(Part of a data file)

****************************************

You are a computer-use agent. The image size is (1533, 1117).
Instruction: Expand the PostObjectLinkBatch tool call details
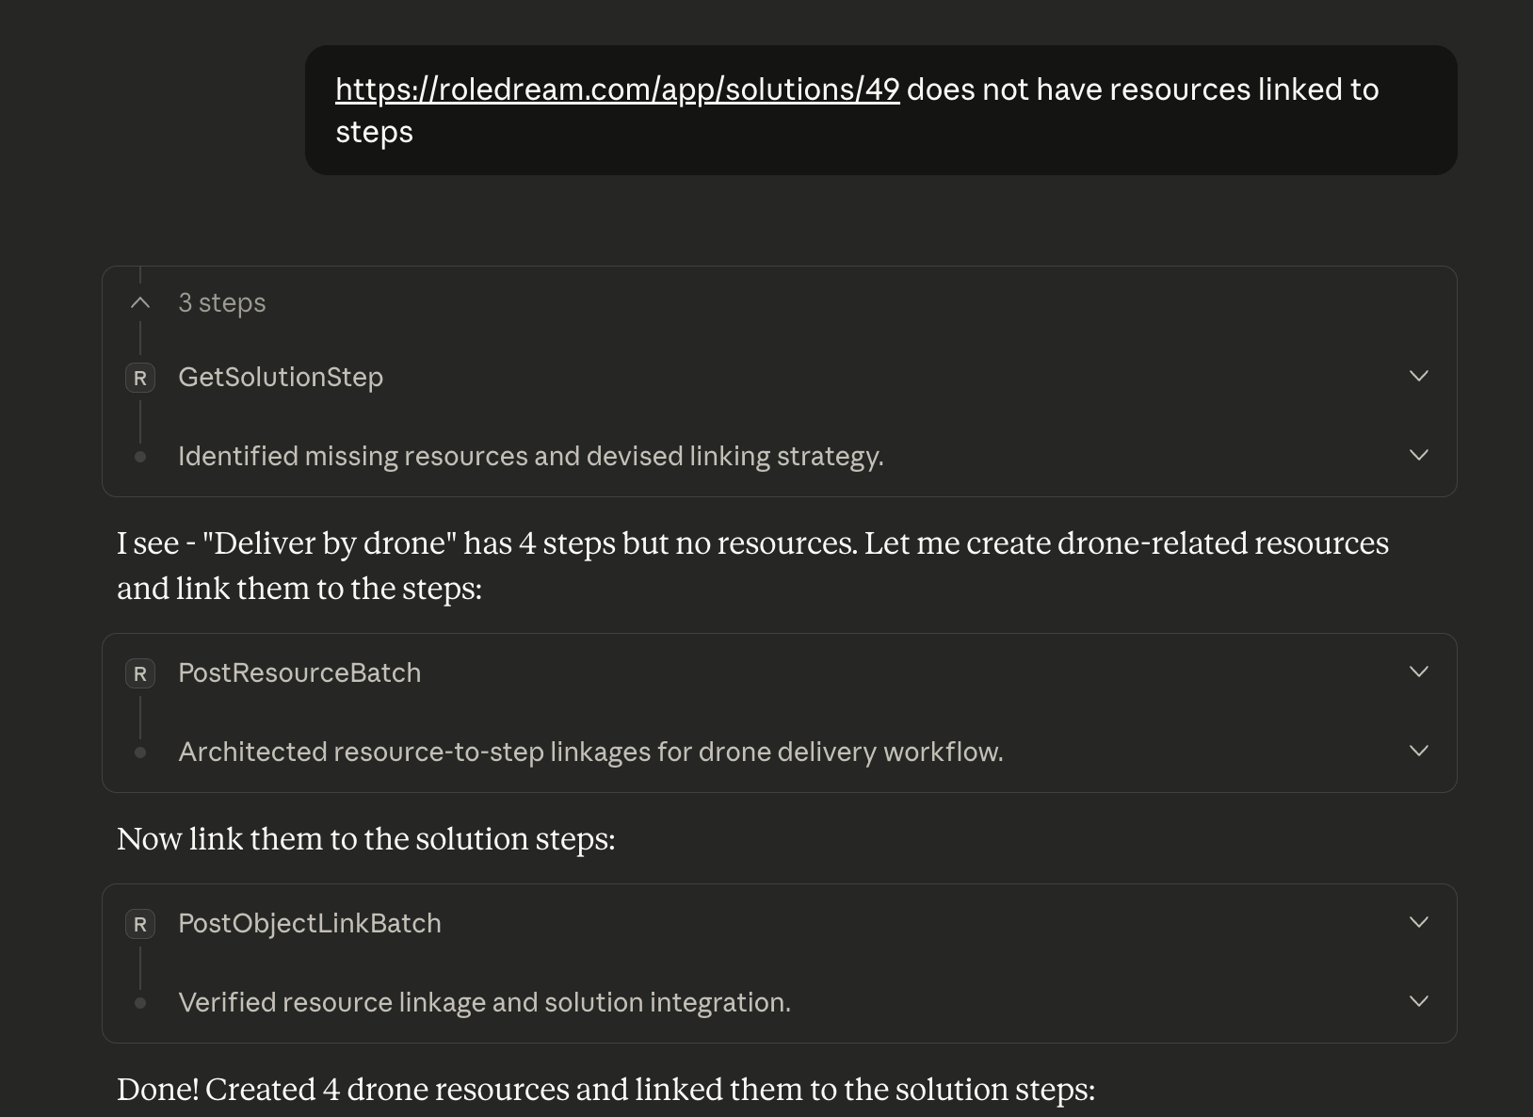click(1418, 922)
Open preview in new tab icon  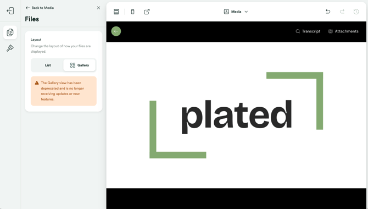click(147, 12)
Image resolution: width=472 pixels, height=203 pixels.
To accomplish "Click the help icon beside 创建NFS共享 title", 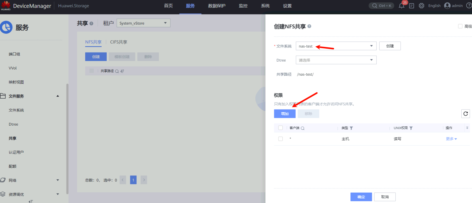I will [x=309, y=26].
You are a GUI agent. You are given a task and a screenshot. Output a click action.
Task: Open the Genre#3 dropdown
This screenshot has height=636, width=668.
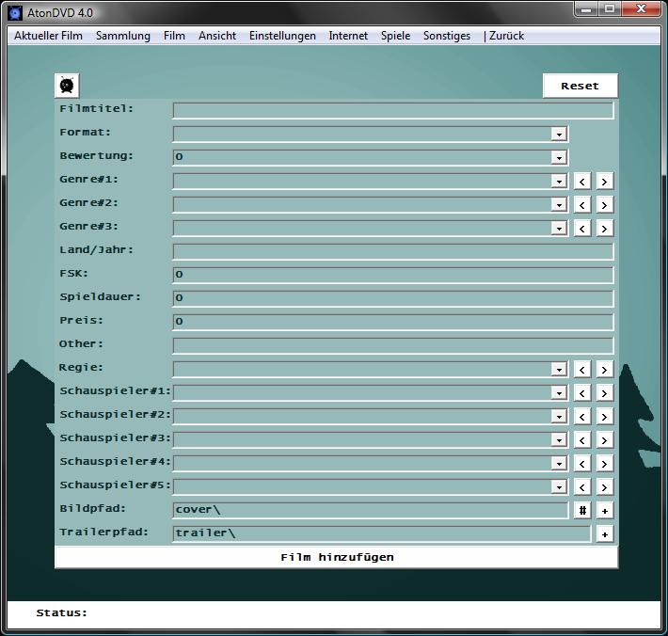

****************************************

Report each line of the records that contains the string "width", copying every such line in full.

Image resolution: width=472 pixels, height=203 pixels.
This screenshot has height=636, width=668.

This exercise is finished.